● **WHAT NEEDS TO BE DONE**
Your reply should consist solely of the number of lines in the data that contain "will".

● **SUPPLIED ENTRIES**
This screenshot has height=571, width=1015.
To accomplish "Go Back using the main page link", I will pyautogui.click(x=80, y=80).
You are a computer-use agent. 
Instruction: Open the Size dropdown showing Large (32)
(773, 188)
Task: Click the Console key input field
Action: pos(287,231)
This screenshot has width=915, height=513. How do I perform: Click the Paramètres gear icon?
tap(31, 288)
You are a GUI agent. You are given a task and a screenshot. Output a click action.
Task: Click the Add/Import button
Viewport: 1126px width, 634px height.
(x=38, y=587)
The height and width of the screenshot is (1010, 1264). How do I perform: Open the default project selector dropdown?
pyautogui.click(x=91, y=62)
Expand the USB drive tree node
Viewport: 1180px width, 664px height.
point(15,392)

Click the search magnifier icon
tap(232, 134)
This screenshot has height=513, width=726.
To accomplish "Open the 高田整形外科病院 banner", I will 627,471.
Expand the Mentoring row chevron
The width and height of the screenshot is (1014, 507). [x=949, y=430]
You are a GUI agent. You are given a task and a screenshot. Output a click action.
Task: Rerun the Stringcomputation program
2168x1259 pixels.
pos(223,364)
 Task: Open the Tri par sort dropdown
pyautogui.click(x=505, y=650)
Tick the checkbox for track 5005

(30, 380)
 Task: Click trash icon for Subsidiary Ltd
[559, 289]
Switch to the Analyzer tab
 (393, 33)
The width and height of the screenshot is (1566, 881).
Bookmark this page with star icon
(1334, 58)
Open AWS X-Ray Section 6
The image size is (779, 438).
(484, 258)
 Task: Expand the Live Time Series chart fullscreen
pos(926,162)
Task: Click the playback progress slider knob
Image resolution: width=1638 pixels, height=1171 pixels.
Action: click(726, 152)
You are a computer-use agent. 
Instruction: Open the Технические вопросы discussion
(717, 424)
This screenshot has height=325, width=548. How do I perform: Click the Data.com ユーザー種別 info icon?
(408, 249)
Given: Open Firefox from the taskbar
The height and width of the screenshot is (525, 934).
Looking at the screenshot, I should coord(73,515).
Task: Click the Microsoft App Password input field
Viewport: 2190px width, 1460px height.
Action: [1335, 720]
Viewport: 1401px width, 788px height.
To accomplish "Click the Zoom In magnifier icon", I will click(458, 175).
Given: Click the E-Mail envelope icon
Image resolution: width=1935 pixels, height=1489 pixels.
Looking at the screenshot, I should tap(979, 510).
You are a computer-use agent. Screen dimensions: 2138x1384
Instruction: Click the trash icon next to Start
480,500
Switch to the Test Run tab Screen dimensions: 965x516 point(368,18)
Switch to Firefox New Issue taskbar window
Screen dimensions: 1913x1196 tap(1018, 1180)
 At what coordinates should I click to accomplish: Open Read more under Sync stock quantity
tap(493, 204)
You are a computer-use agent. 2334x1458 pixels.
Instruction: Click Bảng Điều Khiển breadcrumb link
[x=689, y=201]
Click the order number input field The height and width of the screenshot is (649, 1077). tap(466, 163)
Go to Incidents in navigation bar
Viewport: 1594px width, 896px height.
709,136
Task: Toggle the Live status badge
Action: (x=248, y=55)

● **RESULT FOR THIS EXERCISE**
3